I would like to know what is behind the abstinence from meat on Fridays of Lent. Being a Catholic, I was asked that question and I was unable to answer it. Please answer this in your column during Lent if possible.
© Copyright 2003 Grace D. MacKinnon
This article taken from Grace's new book, Dear Grace: Answers to Questions About the Faith, now available in our online store! Faith questions may be sent to Grace via e-mail at: firstname.lastname@example.org. You may also visit her online at www.DearGrace.com.
Abstinence (depriving oneself of certain foods) has been a part of the history of man since the beginning, when God said to the first man Adam that he should not eat from the tree of the knowledge of good and evil, lest he die (Genesis 2:16). It is generally understood that this was so that man would always recognize his dependence on his Creator. But Adam disobeyed God and this sin was transmitted to all his descendents. Penance thus became necessary in order to make up to God for the transgression against Him. The Hebrews, therefore, developed a tradition that would satisfy this necessity for penance.
To the Jewish people, laws regarding fasting pertained to the amount of food to be eaten, while laws regarding abstinence pertained to the quality or kind of food. Their many difficult times and hardships led them to take on the burden of fasting and abstinence because they believed that it was pleasing to God and would bring them closer to Him. Abstinence from meat appears to be grounded in the directive to Noah by God that “only flesh with its lifeblood still in it you shall not eat” (Genesis 9:4). The people of ancient times regarded blood as the seat of life and therefore sacred. Thus, abstaining from eating the meat of red-blooded animals became a law to be observed on certain days of penance.
We know of course that Jesus prepared for His public ministry by fasting for forty days and nights in the desert. Although, during His time with them, He did not give specific directions as to how His followers were to fast after His ascension to the Father, it is quite evident that fasting and abstinence were faithfully assumed by the first Christians (Acts 13:3, 14:23) and that they also practiced the abstinence of meat, a prohibition of the Mosaic Law (Acts 15: 20, 29).
From the beginning of Christianity, Friday has always been recognized as a day of fasting and abstinence in memory of the fact that the Lord Jesus Christ suffered and died on that day of the week. The manner in which it has been observed, however, has undergone some change.
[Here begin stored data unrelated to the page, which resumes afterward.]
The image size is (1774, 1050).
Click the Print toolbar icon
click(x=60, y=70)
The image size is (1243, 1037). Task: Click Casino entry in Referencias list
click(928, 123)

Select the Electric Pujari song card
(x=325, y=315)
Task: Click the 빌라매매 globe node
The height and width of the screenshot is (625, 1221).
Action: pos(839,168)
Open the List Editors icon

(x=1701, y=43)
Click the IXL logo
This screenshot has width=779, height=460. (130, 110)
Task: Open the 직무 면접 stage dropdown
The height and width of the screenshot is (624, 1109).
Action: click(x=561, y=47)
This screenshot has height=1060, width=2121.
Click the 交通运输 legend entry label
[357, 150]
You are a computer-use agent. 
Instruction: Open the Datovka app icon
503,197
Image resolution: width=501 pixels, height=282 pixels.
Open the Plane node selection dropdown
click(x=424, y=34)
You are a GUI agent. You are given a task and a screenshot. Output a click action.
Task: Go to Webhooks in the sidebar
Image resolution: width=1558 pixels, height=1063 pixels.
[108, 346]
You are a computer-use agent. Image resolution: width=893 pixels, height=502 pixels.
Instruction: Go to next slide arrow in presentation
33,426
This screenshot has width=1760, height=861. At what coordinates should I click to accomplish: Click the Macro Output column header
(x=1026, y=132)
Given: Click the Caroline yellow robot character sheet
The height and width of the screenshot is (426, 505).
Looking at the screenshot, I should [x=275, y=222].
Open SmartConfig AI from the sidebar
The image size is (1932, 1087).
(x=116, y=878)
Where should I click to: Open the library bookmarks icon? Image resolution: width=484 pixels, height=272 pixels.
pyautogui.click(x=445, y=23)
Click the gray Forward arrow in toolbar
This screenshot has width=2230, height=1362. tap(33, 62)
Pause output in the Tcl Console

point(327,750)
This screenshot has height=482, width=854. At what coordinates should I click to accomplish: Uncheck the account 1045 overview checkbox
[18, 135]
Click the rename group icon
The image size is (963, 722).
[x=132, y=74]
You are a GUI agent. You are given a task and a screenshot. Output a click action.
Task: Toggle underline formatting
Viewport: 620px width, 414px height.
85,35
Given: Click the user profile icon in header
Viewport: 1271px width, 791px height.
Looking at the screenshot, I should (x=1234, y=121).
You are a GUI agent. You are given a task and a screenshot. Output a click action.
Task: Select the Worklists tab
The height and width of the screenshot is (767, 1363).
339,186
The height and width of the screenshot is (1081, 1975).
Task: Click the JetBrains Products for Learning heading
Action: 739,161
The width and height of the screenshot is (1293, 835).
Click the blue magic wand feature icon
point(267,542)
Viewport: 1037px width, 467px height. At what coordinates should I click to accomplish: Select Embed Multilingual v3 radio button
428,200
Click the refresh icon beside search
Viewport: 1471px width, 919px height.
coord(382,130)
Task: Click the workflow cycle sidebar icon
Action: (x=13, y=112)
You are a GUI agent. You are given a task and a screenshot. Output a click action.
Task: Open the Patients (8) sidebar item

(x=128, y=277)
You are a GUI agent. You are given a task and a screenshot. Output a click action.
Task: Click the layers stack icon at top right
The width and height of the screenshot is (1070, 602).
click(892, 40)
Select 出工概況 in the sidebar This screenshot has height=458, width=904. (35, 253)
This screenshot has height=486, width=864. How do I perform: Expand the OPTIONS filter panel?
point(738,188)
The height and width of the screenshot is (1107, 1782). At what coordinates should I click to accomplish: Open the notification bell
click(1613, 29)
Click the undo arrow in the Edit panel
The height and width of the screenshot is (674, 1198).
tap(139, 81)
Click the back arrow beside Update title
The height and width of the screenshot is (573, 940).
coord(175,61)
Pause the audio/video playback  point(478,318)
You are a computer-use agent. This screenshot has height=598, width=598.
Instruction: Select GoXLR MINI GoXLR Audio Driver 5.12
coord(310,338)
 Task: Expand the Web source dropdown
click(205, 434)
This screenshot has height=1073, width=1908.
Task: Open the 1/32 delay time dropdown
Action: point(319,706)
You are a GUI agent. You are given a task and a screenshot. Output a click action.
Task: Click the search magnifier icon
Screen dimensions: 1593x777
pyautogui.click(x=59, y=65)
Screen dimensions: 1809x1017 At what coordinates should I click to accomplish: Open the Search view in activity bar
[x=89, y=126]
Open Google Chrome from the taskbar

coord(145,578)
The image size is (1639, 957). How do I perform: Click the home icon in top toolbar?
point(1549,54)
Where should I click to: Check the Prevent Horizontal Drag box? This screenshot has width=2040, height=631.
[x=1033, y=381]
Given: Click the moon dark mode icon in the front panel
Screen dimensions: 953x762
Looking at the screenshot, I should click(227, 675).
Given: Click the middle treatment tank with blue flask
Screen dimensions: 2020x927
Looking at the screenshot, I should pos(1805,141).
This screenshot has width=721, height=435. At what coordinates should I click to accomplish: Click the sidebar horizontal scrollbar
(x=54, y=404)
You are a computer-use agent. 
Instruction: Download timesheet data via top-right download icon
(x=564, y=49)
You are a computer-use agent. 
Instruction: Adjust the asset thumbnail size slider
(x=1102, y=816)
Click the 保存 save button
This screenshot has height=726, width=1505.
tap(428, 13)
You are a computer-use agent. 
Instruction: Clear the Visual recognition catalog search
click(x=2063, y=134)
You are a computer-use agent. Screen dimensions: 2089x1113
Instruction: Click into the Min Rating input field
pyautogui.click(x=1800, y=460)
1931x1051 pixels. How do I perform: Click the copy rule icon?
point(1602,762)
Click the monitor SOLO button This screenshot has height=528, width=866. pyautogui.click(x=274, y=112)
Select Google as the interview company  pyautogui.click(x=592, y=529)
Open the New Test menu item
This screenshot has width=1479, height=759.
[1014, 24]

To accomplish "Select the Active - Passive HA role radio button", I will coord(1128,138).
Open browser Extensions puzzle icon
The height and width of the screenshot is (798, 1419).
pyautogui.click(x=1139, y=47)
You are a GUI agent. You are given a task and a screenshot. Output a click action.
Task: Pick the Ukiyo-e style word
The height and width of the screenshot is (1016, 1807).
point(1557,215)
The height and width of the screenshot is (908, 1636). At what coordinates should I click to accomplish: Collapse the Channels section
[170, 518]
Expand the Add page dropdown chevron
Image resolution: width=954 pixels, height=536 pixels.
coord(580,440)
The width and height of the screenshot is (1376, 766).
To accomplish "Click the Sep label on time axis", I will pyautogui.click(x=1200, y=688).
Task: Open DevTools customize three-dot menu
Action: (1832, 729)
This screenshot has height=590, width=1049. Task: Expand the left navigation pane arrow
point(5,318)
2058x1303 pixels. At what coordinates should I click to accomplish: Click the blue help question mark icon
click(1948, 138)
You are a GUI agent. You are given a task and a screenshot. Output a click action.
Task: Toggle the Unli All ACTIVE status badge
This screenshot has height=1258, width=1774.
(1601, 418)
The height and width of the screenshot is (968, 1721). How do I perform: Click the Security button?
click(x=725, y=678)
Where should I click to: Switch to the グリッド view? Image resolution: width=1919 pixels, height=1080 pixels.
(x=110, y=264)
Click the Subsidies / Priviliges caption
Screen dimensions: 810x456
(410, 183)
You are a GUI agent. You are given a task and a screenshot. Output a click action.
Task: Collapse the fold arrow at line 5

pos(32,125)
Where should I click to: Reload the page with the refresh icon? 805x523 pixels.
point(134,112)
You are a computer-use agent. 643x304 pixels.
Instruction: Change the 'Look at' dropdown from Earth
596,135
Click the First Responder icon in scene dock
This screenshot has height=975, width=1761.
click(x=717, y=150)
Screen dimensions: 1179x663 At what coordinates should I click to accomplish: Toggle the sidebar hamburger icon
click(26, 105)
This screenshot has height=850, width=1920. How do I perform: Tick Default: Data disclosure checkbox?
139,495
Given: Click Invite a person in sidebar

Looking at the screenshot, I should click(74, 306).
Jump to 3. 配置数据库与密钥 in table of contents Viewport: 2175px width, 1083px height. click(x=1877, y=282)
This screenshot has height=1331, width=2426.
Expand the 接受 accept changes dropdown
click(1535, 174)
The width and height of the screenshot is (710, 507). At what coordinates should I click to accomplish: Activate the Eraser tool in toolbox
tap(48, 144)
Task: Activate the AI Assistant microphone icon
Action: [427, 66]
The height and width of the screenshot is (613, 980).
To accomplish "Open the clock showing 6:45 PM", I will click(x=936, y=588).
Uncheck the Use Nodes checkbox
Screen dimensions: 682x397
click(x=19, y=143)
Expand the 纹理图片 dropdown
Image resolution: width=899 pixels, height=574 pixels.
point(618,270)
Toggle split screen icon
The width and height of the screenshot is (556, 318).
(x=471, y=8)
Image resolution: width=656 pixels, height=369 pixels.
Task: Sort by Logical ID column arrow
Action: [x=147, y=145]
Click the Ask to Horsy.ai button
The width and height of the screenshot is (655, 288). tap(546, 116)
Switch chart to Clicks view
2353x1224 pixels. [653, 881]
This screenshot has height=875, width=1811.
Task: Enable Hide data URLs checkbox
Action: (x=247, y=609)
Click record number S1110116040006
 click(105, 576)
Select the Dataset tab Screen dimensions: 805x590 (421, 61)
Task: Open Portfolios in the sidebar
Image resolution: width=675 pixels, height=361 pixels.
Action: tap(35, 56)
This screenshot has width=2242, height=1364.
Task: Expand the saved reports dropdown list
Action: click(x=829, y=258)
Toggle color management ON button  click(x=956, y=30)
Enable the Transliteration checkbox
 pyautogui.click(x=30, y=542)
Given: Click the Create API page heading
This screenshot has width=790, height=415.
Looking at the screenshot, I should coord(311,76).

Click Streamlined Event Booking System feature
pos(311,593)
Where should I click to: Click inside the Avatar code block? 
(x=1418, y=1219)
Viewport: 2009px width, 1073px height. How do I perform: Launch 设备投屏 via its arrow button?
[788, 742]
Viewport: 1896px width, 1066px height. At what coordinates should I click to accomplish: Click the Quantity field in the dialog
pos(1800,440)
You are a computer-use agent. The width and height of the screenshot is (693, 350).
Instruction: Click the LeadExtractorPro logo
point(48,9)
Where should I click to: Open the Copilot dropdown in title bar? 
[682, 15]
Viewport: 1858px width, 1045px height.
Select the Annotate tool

In current church practice in the United States, all those fourteen years of age and above are bound to refrain from eating meat on all those days prescribed as “penitential” – Ash Wednesday, Good Friday, and the Fridays of Lent.
In a statement, titled “Penitential Practices for Today’s Catholics,” the Committee on Pastoral Practices of the National Conference of Catholic Bishops stated the following: “Recalling our Lord's Passion and death on Good Friday, we hold all Fridays to have special significance. Jesus' self-denial and self-offering invite us to enter freely into his experience by forgoing food, bearing humiliations, and forgiving those who injure us. Through the grace of the Holy Spirit, the principal agent of all spiritual transformation, this can be done — and done with a spirit of quiet joy. For Christians, suffering and joy are not incompatible.”
So, you see, you can tell your friend that when we deny ourselves meat on the Fridays of Lent, we are doing something that is rooted in Scripture and the history of the Christian Church. We join Christ on His journey to Jerusalem and say no to ourselves as He did. Not eating meat on Friday is but a small thing when compared to the sacrifice He made by laying down His life willingly so that we might live.